GrowthMindsetFalsityDweck’s greatest fear nowadays is that Growth Mindset has been appropriated by education professionals to reinforce existing student-centred practices and to suit their own purposes. That serious concern is worth repeating: ” It’s the fear that the mindset concepts, which grew up to counter the failed self-esteem movement, will be used to perpetuate that movement.” In a December 2016  interview story in The Altantic, she conceded that it was being used in precisely that way, in too many classrooms, and it amounted to “blanketing everyone with praise, whether deserved or not.”
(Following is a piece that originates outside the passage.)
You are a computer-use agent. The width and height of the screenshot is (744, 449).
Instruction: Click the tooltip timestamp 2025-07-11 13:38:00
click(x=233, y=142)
A “false growth mindset” arises, according to Dweck, when educators use the term too liberally and simply do not really understand that it’s intended to motivate students to work harder and demonstrate more resilience in overcoming setbacks. She puts it this way:  “The growth mindset was intended to help close achievement gaps, not hide them. It is about telling the truth about a student’s current achievement and then, together, doing something about it, helping him or her become smarter.” Far too many growth mindset disciples, Dweck now recognizes, reverted to praising students rather than taking “the long and difficult journey” in the learning process and showing “how hard work, good strategies, and good use of resources lead to better learning.”
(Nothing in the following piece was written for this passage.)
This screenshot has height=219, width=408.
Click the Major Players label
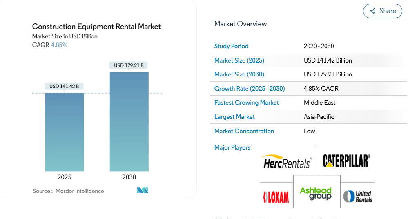click(x=232, y=147)
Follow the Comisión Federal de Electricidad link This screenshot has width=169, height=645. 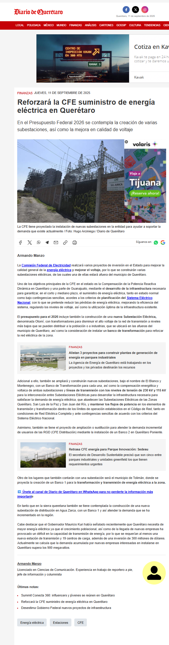[x=46, y=265]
One of Dweck’s most prominent champions, Jo Boaler, may be contributing to the misappropriation of Growth Mindset theory in her field.  As an influential Stanford university mathematics education professor, Boaler is best known as an apostle of constructivist approaches to teaching Mathematics in schools. She saw in Dweck’s Growth Mindset theory confirmation that a “fixed mindset” was harmful to kids convinced that they “can’t do Math.” It all fit nicely into her own conception of how children learn Math best – by exploration and discovery in classrooms unleashing childrens’ potential. It became, for Boaler, a means of addressing “inequalities” perpetuated by “ability groupings” in schools. It also served to advance her efforts to “significantly reposition mistakes in mathematics” and replace “crosses” with “gold stars” and whole-class “opportunities for learning.”
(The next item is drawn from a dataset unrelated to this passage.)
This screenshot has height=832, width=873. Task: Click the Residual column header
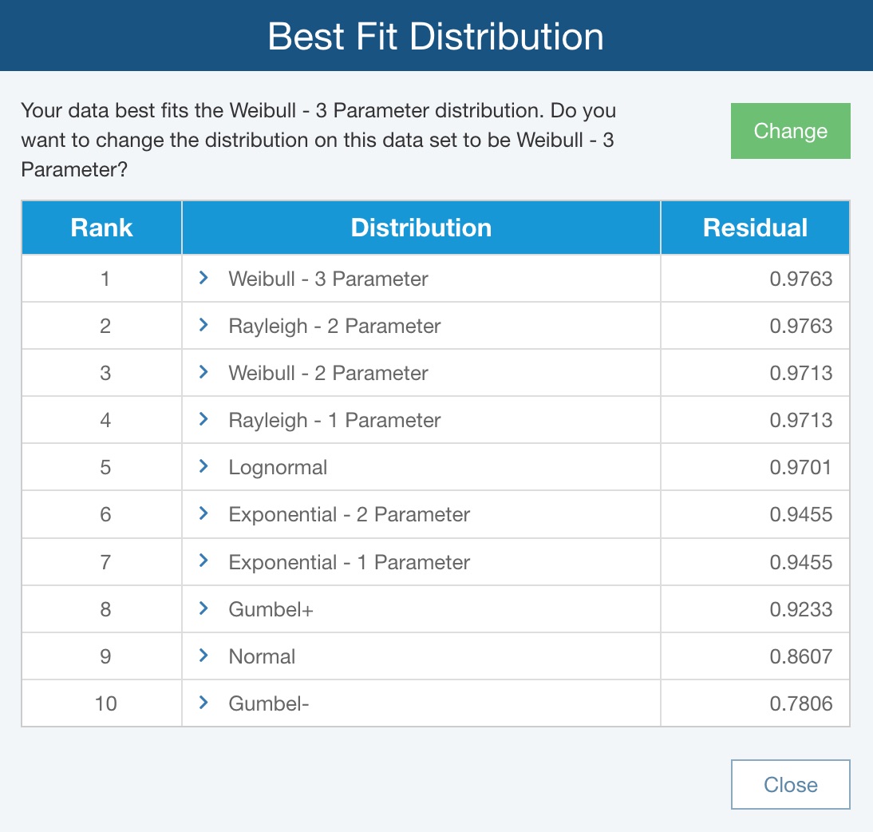[x=755, y=228]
The Canadian mutation, George Couros’ The Innovator’s Mindset, seeks to extend Carol Dweck’s original theory into  the realm of technology and creativity. Troubled by the limitations of Dweck’s model and  its emphasis on mastery of knowledge and skills, he made an “awesome” (his word) discovery –that GM could be a powerful leadership tool for advancing “continuous creation.” In his mutation of the theory, the binary “fixed” vs. “growth” model morphs into a more advanced stage, termed the “innovator’s mindset.” In his fertile and creative mind, it is transmogrified into a completely new theory of teaching and learning.

GrowthMinsetCourosModelTaking poetic licence with Dweck’s research-based thesis, Couros spins a completely different interpretation in his fascinating professional blog, The Principal of Change:

As we look at how we see and “do” school, it is important to continuously shift to moving from consumption to creation, engagement to empowerment, and observation to application. It is not that the first replaces the latter, but that we are not settling for the former. A mindset that is simply open to “growth”, will not be enough in a world that is asking for continuous creation of not only products, but ideas. “

Promising educational theories, even those founded on some robust initial research, can fall prey to prominent educators pushing their own ‘pet ideas’ and pedagogical theories. While a 2016 Education Week report demonstrates the GM initiatives produce mixed results and British education researchers are having a field day picking apart Carol Dweck’s research findings, another version of her creation is emerging to make it even harder to assess her serious case studies being replicated around the world.

Which version of Carol Dweck’s Growth Mindset theory and practice are we assessing – the original conception or the “false” conception?  How and why did an educational theory intended to motivate students, instill a work ethic, and help kids overcome obstacles get so debased in translation into classroom practice?  Is the fate of the Growth Mindset indicative of something more troubling in the world of education research?